Домик Грачу очень нравился. Он был бы не против его купить. Но хозяин соглашался расстаться с домиком, лишь когда ему уже нельзя будет проживать далее одному. (И за изрядную сумму, подлец!) Правда, Грач как-то поинтересовался приватным порядком у доктора – выходило, что для домика смена хозяина вовсе не за горами.
Вот здесь-то у них и сладилось.
Да и как бы иначе? Хотя служебные горки – крутые, и для здоровья полицейская работа не слишком пользительна, но по мужской части Грач еще был хоть куда. Существовал бобылем, но отнюдь не монахом. В разумных, конечно, пределах. Пассий выбирал со тщанием, разборчиво. Чтоб с удовольствием, однако ж не обременительно.
Евгения Адамовна ему сразу понравилась. Рыженькая (как раз по вкусу), миниатюрная, похожая на мальчишку. (Ведь как умудрилась роль сыграть в поезде – тот дурак-поручик и не заподозрил подвоха.) Говорит с хрипотцой, а как взглянет, так дыхание-то и сорвется. Это, конечно, фигура речи, с дыханием у Грача все обстояло обыкновенно, но в глазах арестантки он почти сразу и безошибочно угадал некий аванс.
Да и почему б ему не быть, авансу-то? Кто в чьей власти находится?

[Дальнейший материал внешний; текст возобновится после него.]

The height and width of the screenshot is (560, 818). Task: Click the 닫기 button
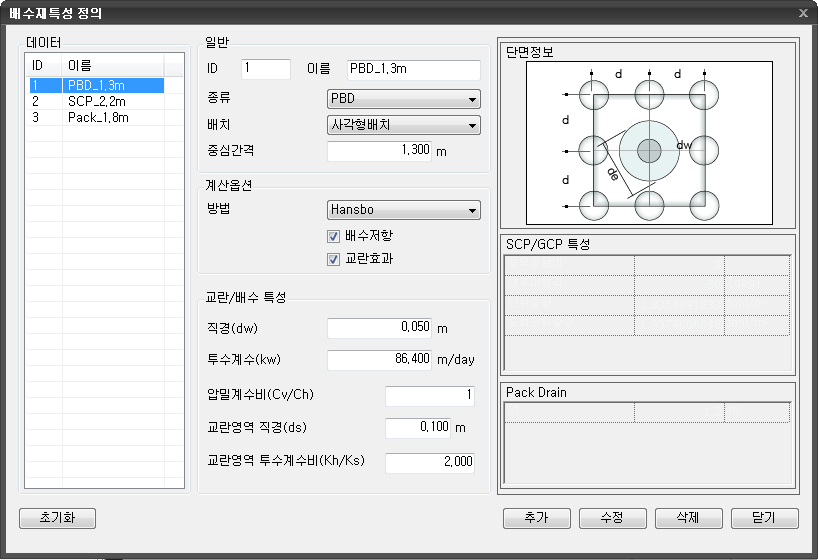tap(764, 518)
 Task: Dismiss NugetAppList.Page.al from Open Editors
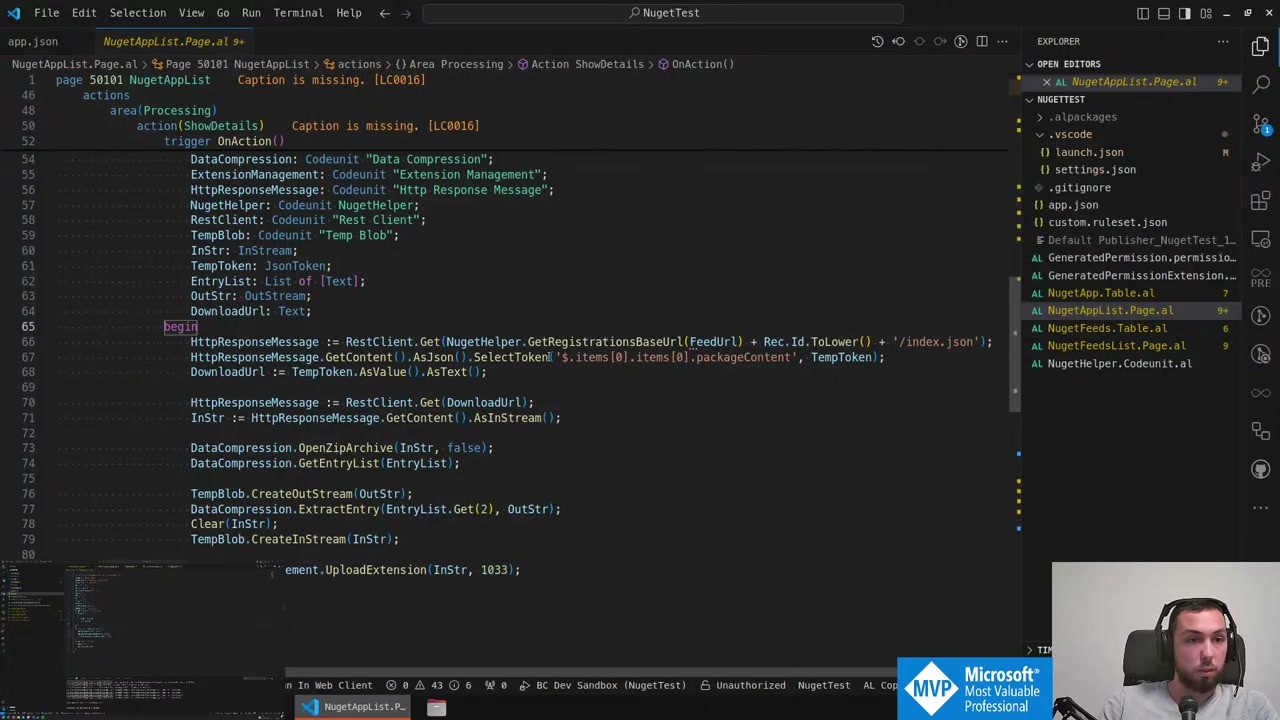[1046, 81]
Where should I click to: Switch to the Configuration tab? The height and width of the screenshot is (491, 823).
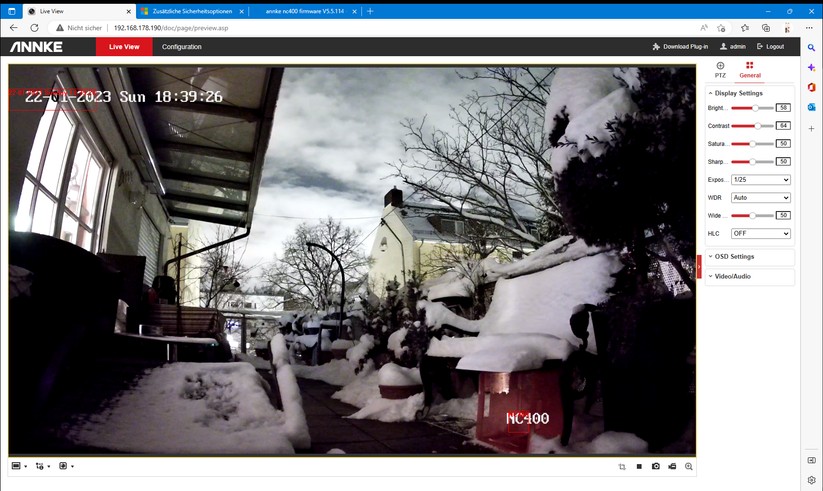[x=182, y=47]
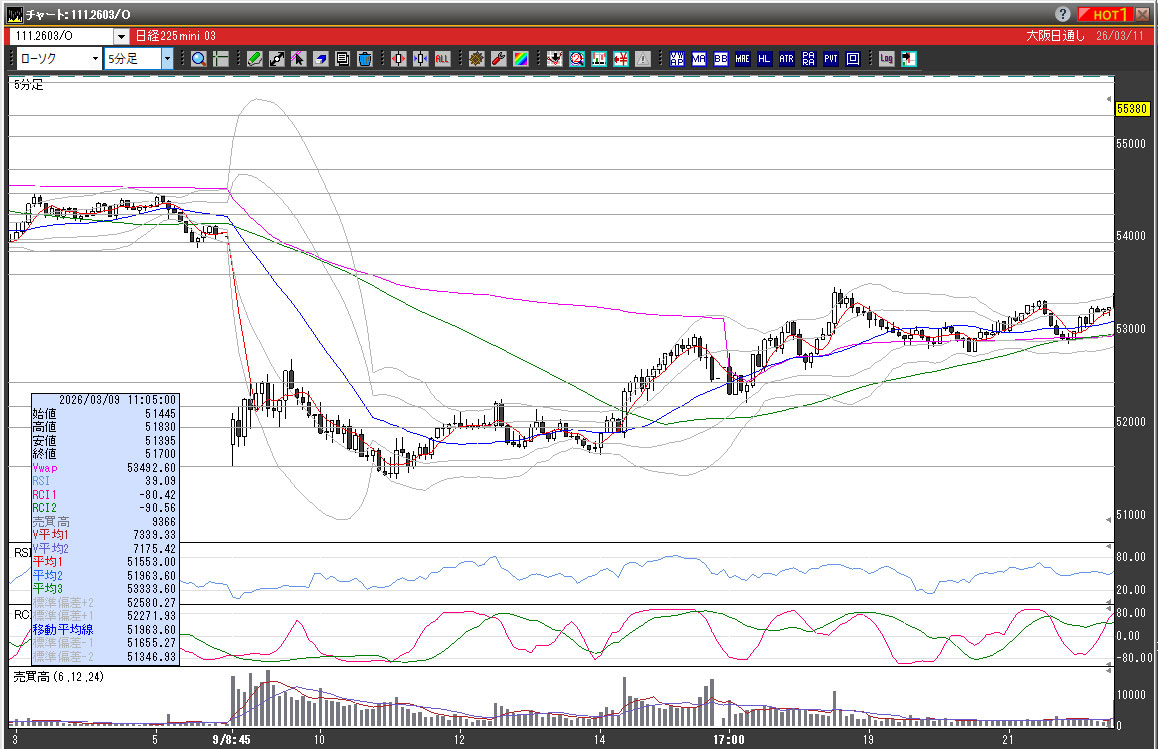The height and width of the screenshot is (749, 1158).
Task: Click the green pencil drawing tool
Action: tap(255, 59)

Поначалу, правда, госпожа Черняева вздумала покапризничать. В домике самовар был приготовлен – попили чаю, поговорили вежливо. Грач был обходителен и даже галантен – в меру возможности. И оттого подопечная сперва впала в ошибку. Развела цирлих-манирлих – и стражники-то ей нагрубили, и влиятельным родственникам-то она непременно нажалуется, так как налицо произвол и ошибка. А когда Грач, пропустив мимо ушей эту словесную чепуху, подсел к ней поближе, с намеком, – в ту же минуту Евгения Адамовна всколыхнулась и даже стукнула чиновника ладошкою по лбу.
Это она, конечно, напрасно. И сама в тот же момент поняла.